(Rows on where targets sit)
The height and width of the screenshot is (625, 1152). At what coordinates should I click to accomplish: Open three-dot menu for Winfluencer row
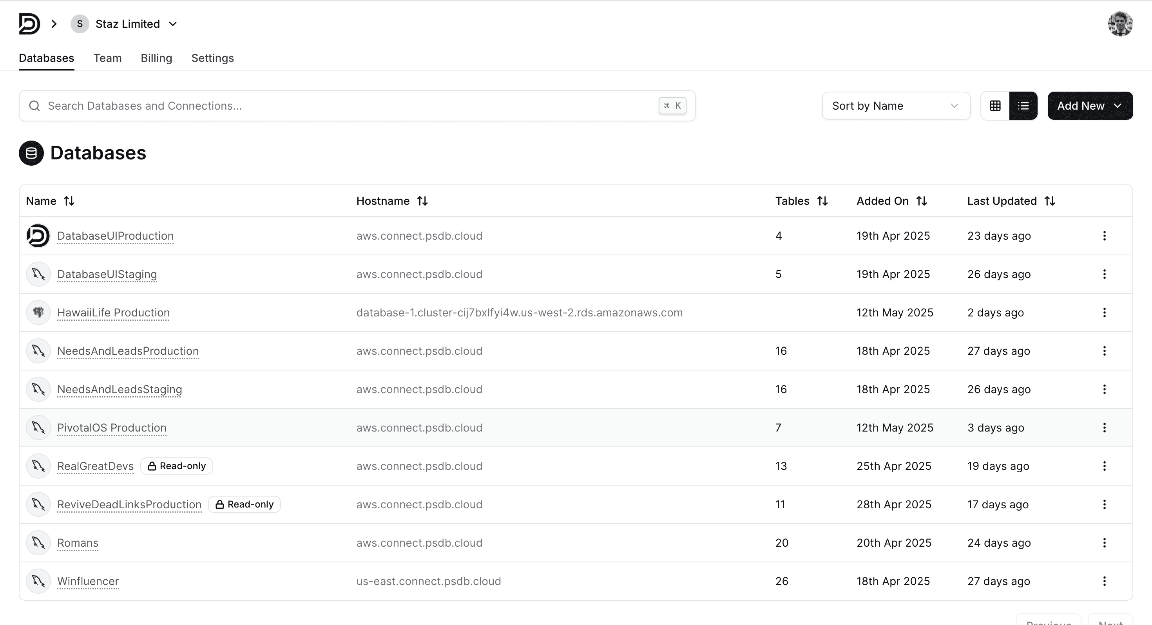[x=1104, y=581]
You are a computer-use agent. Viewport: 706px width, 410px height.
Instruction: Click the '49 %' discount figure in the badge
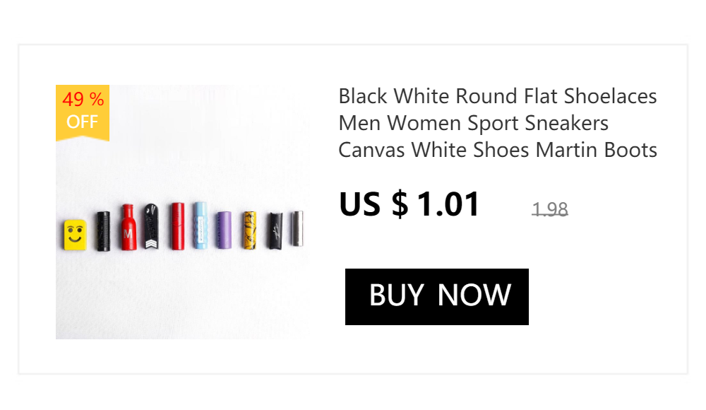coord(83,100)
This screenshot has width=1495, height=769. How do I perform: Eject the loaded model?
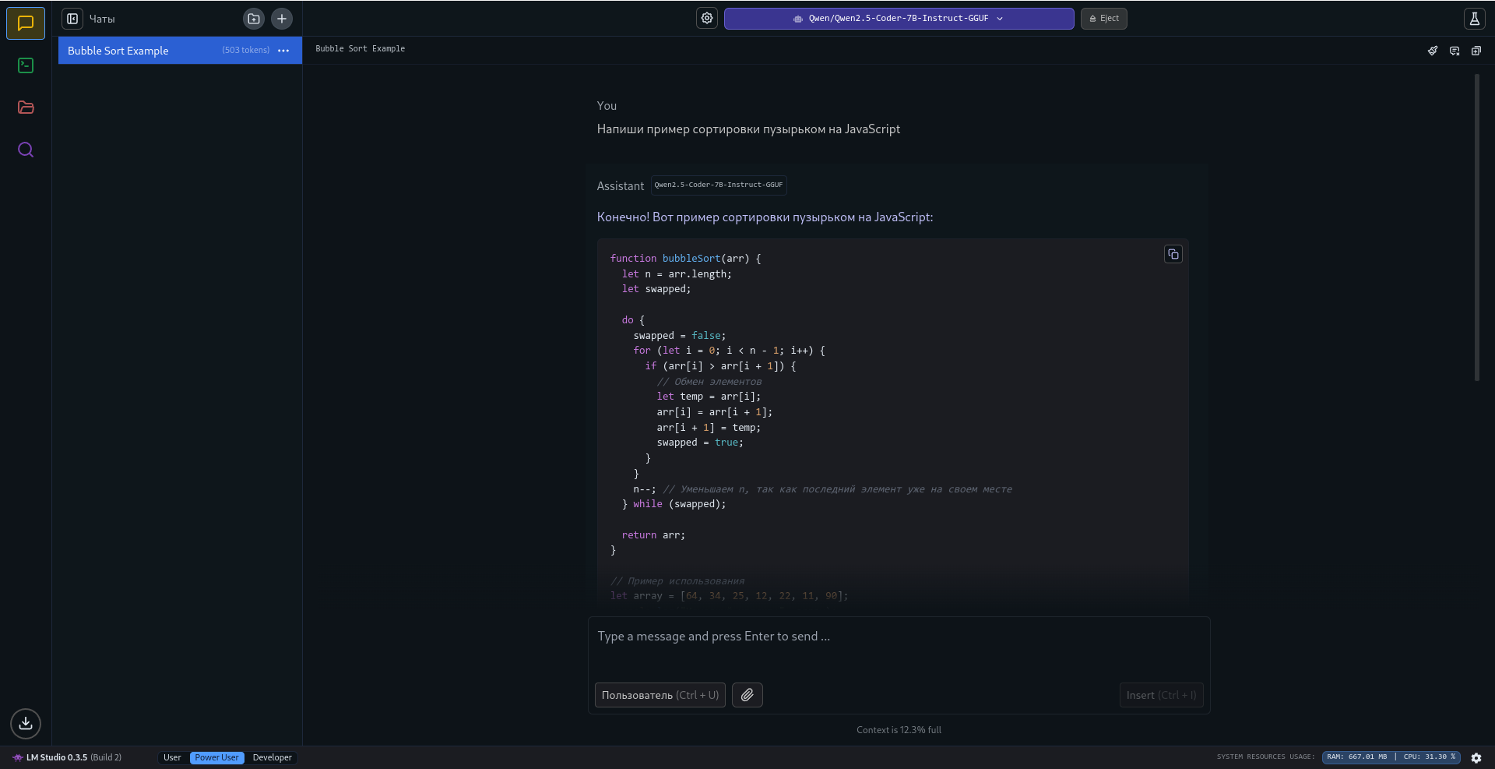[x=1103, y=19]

**Exercise details:**
Write out every line of the listing above word for word, leaving the pictures out.

**Full solution:**
The height and width of the screenshot is (625, 1152). At what coordinates should I click to accomplish: Open three-dot menu for Winfluencer row
[x=1104, y=581]
You are a computer-use agent. Viewport: 706px width, 410px height.
Instruction: Click the '49 %' discount figure in the badge
coord(83,100)
This screenshot has width=1495, height=769. How do I perform: Eject the loaded model?
[x=1103, y=19]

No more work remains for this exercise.